Ocurre que buena parte de este espectáculo y su deificación proceden del ámbito de la anglosfera, de quienes fueron denominados hace años 'los bárbaros del norte', ahítos de tecnologías y algo escasos de humanismo, cultura y tradiciones (admito que toda generalización corre el riesgo, como en este caso, de no abarcar toda la verdad).
Como muestra de lo anterior, triunfa estos días el programa televisivo 'Master Chef' (dos barbarismos, inglés y francés; quizá parece cutre y ofensivo hablar de cocineros). Que me parece interesante para difundir el arte culinario: en su estela surgen academias, encuentros, jornadas para iniciar a los niños en los fogones. Sin embargo, 'Master Chef' utiliza el señuelo de la cocina para promover una ceremonia de carácter lejanamente militar ('Sí, chef', 'A la orden, Chef'), con premios y castigos, expulsiones tajantes, juicios rigurosos e inapelables y exámenes ante la trinidad de célebres cocineros del tribunal, rivalidades cuyo premio es sumarse a las hordas de héroes efímeros que alimentan la sociedad del espectáculo. Los triunfadores disfrutarán la gloria mediática, escribirán libros de cocina, seguirán generando, como en un bucle, nuevos programas de televisión. A algunos, la fama les deparará una calle en su pueblo, que el alcalde rotulará con el aplauso de los vecinos, felices de formar parte, siquiera como comparsas, del inmenso tinglado de las pantallas y las redes.

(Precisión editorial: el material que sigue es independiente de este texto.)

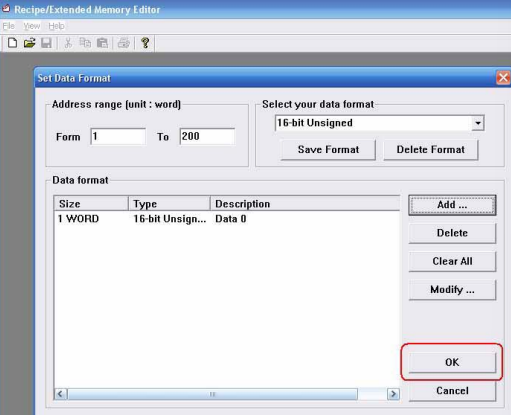This screenshot has height=415, width=511.
Task: Click the Add ... button
Action: (x=452, y=205)
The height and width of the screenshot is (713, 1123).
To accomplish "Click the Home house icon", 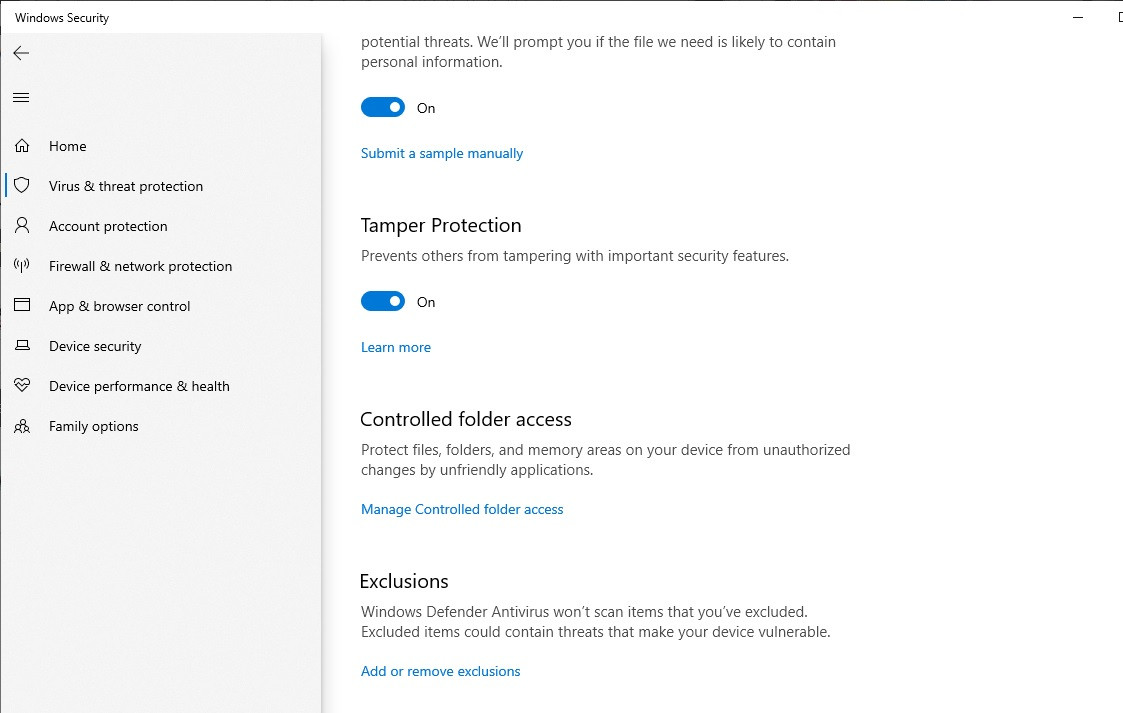I will tap(22, 146).
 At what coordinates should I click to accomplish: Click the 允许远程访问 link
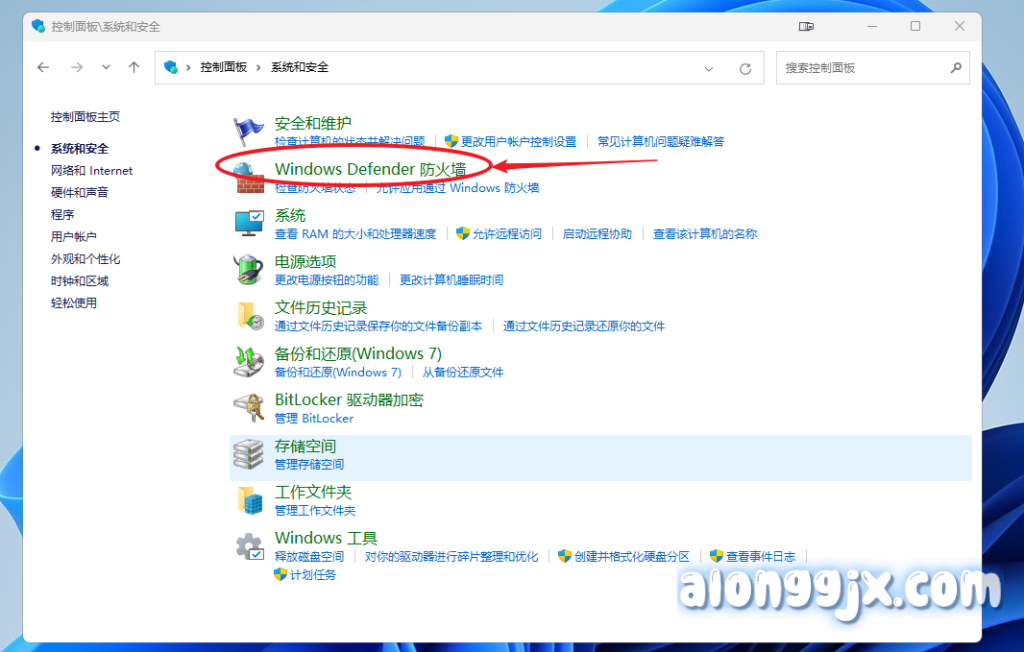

Los derrotados, los que no triunfan, vueltos al anonimato, rumiarán sus días de vino y rosas y alimentarán el ejército de 'juguetes rotos', en expresión del cineasta Manuel Summers, que jalonan la vida del espectáculo con sus héroes caídos.
Como este entretenimiento es una representación televisiva, son visibles sus recursos: las rivalidades, los lloros para encoger el corazón de la audiencia, algún episodio de histeria incontrolada, alguna rebelión (pocas), los rifirrafes entre competidores, las prisas, las decepciones, las alegrías ante el triunfo...
Entiendo la cocina como un ejercicio de sabiduría ancestral, amor, conocimiento, paciencia y dominio de una pequeña química de combinación de sabores y texturas. No comprendo cómo esa sabia y placentera combinación se ha transformado en competición, aceleramiento, angustia y lágrimas.